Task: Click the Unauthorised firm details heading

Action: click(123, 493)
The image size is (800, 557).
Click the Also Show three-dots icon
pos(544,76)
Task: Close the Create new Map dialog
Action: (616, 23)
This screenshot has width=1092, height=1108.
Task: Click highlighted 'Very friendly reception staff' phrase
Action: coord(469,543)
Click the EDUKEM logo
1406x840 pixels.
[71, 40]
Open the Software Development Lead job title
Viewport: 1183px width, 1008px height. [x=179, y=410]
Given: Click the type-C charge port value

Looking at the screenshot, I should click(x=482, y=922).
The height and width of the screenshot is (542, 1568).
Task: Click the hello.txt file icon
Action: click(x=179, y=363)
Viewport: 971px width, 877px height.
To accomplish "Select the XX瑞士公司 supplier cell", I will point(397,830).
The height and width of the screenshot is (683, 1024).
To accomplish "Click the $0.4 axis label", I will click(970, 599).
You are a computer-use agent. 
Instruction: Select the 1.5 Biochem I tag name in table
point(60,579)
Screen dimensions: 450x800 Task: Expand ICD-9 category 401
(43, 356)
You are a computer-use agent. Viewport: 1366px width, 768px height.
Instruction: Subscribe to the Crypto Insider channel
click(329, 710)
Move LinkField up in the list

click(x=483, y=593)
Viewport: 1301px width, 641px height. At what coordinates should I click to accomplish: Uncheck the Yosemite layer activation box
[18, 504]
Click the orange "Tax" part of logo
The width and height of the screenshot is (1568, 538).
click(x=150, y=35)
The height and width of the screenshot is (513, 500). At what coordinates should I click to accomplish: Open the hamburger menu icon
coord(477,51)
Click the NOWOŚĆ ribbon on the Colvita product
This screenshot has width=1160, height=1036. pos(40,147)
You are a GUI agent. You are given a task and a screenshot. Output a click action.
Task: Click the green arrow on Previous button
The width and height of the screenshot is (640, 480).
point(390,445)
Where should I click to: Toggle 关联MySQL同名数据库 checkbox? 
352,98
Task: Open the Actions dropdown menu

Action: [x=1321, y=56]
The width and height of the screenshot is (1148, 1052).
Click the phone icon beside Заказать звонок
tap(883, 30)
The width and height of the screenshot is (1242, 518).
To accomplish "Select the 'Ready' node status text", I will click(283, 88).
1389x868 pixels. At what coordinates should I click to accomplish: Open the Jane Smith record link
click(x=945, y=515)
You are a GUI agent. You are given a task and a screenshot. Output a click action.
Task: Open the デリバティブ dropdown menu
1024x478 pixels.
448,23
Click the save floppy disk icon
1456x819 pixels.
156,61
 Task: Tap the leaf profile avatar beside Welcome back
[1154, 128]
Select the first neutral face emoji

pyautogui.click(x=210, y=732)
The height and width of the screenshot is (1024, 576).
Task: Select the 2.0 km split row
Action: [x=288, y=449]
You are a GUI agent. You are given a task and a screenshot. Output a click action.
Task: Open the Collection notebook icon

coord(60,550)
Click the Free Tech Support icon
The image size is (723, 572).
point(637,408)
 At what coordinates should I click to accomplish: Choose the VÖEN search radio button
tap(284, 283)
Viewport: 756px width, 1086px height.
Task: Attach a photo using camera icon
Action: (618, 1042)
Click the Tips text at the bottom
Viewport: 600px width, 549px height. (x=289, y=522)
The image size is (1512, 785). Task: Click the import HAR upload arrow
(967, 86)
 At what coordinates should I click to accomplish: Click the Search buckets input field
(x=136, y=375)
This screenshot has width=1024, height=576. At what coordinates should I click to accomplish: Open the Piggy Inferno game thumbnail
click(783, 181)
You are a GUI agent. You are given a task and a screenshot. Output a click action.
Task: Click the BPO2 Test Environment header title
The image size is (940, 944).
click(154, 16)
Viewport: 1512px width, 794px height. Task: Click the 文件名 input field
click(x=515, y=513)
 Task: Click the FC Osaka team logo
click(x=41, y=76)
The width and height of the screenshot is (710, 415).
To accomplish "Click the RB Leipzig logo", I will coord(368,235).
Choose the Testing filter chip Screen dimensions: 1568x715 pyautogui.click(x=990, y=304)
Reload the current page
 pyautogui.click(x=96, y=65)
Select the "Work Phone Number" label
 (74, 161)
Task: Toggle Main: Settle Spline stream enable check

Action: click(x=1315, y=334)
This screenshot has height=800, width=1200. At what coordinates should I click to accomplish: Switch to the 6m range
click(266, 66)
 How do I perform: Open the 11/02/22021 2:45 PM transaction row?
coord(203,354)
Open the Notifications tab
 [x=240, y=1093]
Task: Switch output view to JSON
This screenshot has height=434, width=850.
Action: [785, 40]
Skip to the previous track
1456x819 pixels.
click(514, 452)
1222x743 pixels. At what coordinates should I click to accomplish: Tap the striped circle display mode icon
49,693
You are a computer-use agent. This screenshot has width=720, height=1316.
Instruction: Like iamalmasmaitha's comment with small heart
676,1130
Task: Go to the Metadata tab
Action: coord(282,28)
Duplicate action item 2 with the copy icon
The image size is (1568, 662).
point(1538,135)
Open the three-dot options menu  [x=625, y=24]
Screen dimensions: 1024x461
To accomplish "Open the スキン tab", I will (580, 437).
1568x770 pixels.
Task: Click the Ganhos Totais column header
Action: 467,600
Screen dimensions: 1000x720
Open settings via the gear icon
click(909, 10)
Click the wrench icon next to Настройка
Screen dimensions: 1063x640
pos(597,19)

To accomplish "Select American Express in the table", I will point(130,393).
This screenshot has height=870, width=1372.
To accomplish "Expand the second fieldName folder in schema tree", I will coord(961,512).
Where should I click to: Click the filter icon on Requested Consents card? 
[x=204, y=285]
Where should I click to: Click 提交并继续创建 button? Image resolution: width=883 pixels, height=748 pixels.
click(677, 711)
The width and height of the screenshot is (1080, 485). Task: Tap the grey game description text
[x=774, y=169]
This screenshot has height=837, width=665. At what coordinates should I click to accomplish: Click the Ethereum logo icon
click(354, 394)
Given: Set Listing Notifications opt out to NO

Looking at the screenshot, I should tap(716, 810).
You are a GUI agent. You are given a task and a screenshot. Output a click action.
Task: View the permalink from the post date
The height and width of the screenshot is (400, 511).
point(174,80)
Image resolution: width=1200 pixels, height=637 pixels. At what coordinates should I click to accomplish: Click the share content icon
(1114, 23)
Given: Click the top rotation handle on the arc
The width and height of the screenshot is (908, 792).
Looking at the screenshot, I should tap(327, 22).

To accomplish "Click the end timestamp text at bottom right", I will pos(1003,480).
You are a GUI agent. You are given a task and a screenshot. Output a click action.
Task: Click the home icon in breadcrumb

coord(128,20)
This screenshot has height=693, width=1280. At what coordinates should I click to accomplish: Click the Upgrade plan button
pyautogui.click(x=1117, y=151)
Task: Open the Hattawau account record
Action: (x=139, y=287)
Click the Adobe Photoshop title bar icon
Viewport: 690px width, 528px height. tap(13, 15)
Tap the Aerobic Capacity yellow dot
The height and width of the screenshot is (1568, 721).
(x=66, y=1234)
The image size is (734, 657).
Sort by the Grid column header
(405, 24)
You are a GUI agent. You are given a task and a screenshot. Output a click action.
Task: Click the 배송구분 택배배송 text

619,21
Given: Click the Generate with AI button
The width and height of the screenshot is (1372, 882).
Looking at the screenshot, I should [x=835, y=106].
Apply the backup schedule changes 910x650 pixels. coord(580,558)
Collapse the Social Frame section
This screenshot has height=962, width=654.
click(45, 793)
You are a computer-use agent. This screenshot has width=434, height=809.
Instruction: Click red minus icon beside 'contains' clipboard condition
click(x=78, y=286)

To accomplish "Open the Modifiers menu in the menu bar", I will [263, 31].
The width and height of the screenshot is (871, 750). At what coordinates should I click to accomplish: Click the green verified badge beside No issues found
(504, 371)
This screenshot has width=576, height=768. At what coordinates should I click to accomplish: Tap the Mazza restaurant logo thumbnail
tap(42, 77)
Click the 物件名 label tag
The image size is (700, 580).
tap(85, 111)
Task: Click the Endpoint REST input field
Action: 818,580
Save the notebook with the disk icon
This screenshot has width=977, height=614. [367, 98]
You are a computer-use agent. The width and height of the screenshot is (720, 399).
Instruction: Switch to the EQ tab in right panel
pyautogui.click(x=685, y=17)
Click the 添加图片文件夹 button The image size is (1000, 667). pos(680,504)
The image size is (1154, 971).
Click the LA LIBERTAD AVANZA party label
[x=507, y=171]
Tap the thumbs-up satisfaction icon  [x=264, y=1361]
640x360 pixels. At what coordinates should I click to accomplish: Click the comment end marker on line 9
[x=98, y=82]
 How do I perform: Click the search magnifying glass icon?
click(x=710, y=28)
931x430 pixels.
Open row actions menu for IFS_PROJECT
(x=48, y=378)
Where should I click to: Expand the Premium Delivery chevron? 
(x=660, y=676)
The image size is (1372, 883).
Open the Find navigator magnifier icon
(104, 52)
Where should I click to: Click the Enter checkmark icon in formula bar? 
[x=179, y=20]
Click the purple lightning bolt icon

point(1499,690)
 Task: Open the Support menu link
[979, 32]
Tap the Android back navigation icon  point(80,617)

» **AIM OF THE TASK**
Look over the records. Copy the lines that include the word "computer".

» **EXERCISE RESPONSE**
You are a computer-use agent. 
You are a computer-use agent. Viewport: 1366px width, 768px height.
You are a computer-use agent. This screenshot has width=720, height=1316.
You are a computer-use agent. This screenshot has width=434, height=809.
You are a computer-use agent. The width and height of the screenshot is (720, 399).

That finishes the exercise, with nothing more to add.